What needs to be done
Reproduce the listing below from the line with "Instruction: Click the 戻る (B) back button" to the line with "This screenshot has width=487, height=487.", both lines included, character for character, minus any pictures.

── Working data

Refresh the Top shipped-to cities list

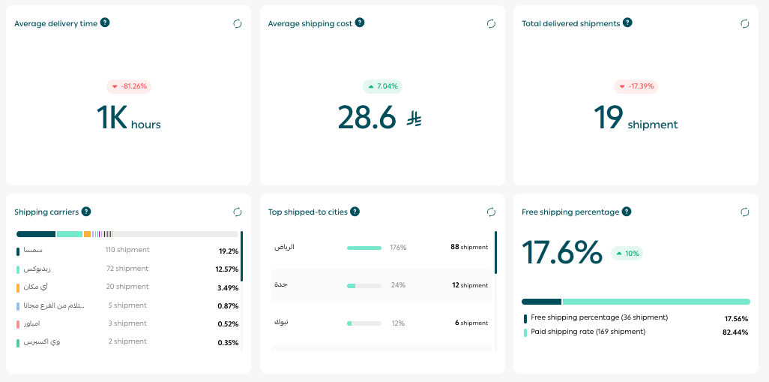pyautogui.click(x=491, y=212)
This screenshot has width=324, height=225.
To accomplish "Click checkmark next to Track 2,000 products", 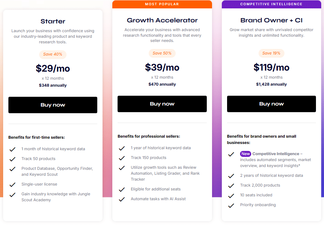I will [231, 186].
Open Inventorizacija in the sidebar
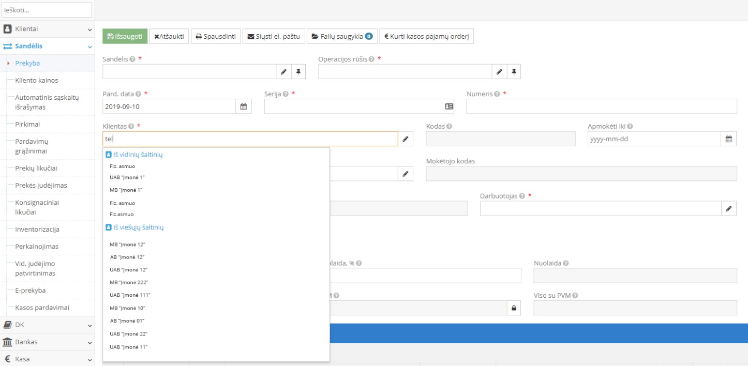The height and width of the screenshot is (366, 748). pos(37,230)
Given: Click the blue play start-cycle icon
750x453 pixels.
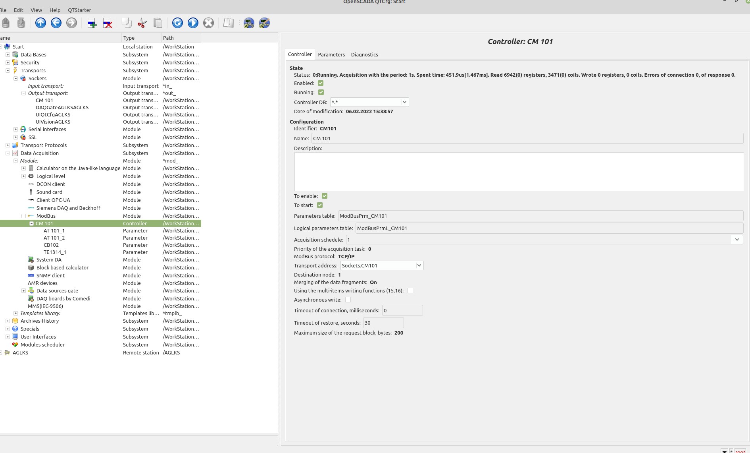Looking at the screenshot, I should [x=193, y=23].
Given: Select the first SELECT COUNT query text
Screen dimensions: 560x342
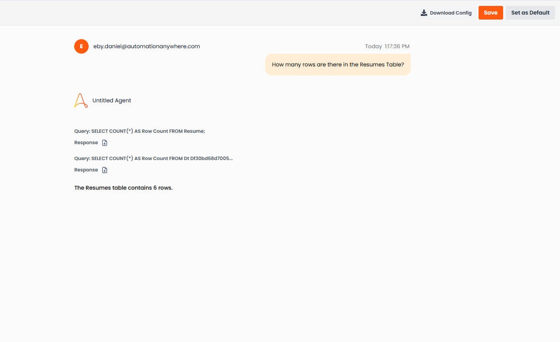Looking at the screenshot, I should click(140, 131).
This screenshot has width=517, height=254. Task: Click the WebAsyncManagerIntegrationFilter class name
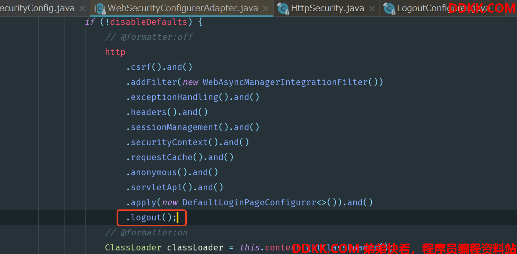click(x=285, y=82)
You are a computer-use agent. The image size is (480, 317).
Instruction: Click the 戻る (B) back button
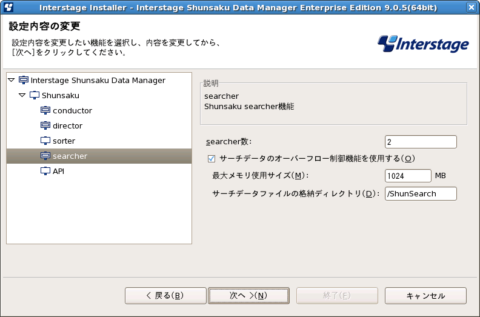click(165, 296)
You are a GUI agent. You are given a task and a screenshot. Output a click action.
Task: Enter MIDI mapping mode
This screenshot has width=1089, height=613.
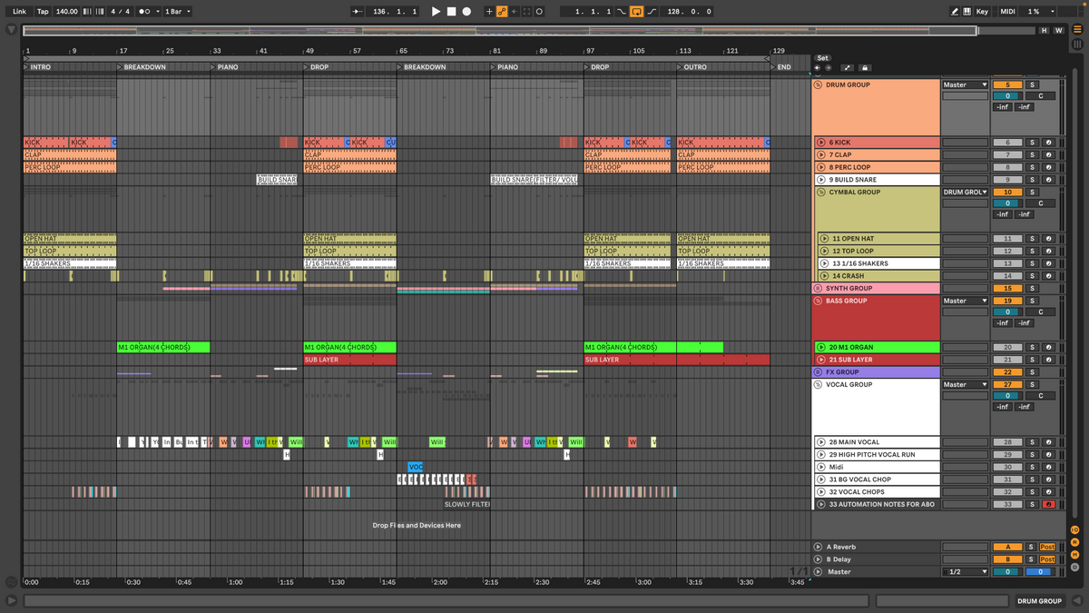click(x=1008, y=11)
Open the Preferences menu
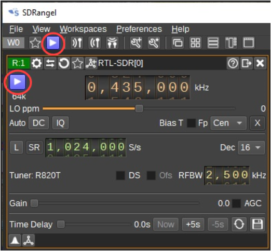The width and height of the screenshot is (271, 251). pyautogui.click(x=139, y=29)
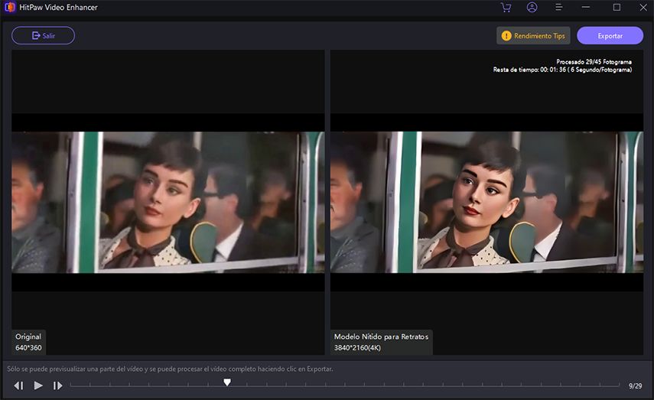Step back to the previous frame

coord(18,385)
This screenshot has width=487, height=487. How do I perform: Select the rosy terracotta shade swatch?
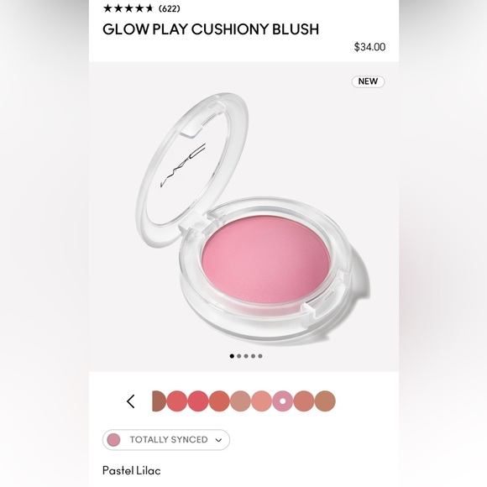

────
── Working data

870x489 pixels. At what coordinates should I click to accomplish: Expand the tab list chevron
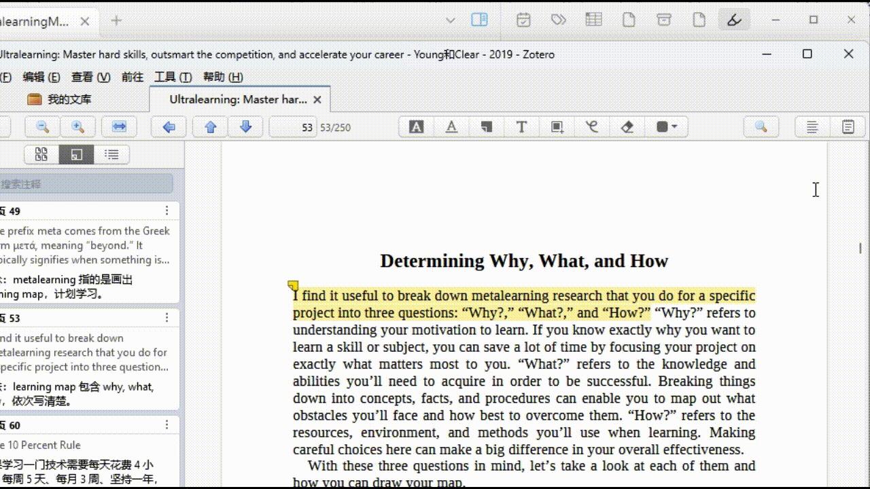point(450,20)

────
── Working data

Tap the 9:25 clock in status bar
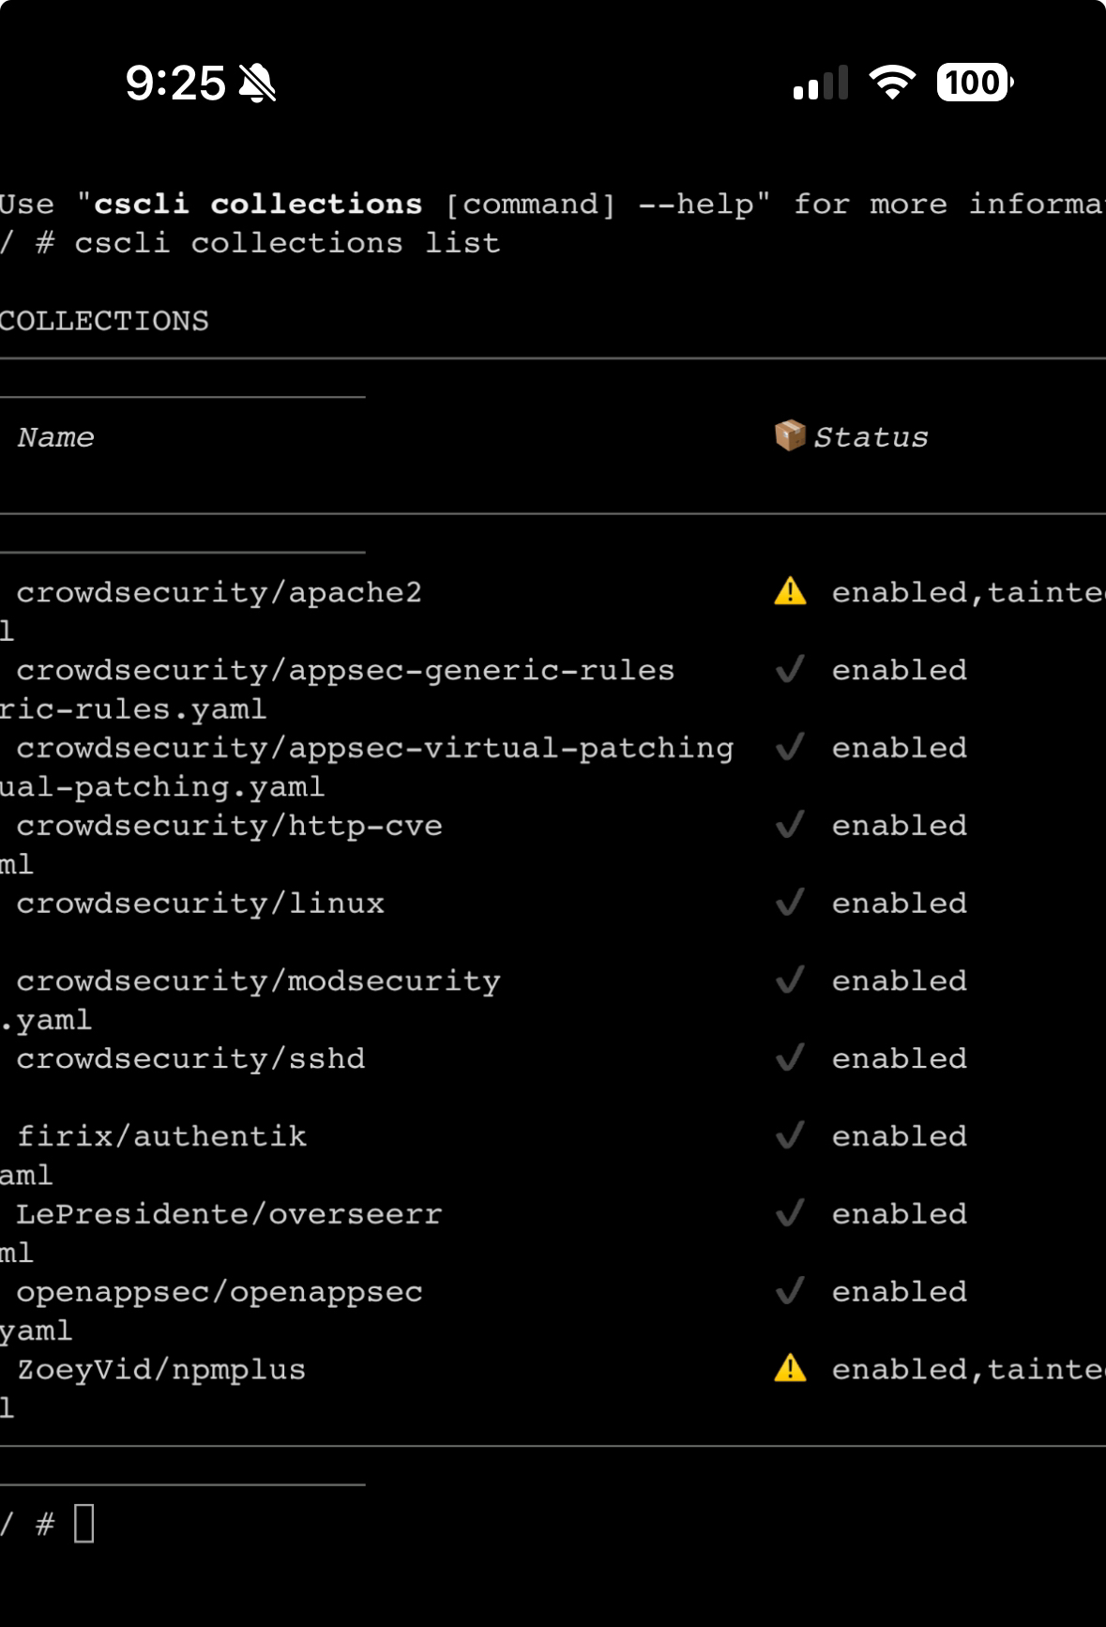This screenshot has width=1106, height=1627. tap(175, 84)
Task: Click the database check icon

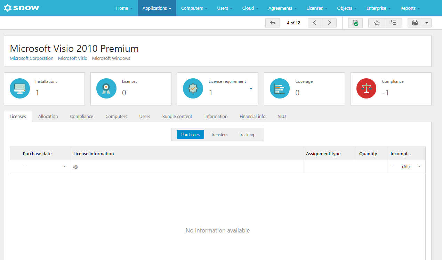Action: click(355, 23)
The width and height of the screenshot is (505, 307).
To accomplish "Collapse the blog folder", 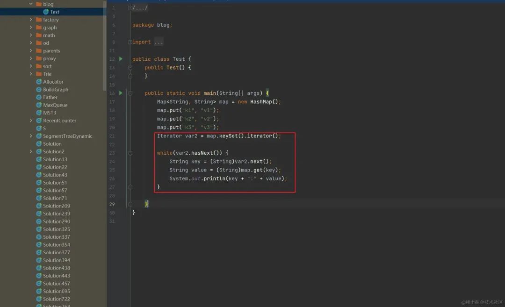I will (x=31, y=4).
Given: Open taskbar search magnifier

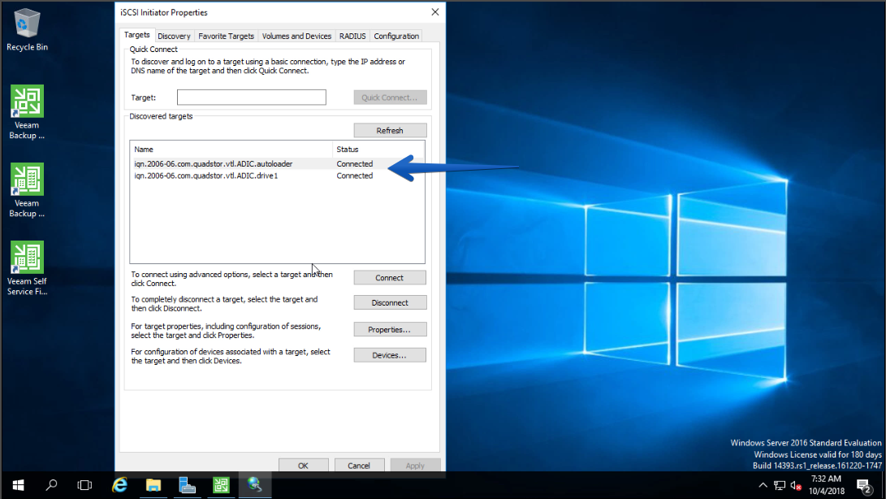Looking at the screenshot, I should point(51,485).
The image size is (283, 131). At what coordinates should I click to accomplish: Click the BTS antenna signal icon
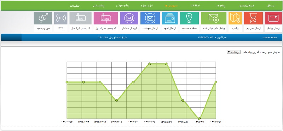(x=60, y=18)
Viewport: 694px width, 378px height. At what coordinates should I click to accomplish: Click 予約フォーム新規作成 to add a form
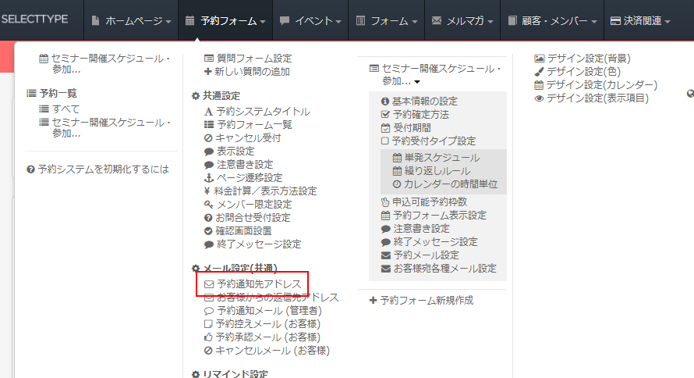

────

Expected output
Instruction: Click the 戻る (B) back button
click(165, 296)
You are a GUI agent. You are given a task and a screenshot. Output a click action.
Task: Enter MIDI mapping mode
This screenshot has width=1089, height=613.
click(x=1008, y=11)
Open the Preferences menu
The width and height of the screenshot is (271, 251). pyautogui.click(x=139, y=29)
Step back to the previous frame

coord(18,385)
This screenshot has width=487, height=487. How do I perform: Select the rosy terracotta shade swatch?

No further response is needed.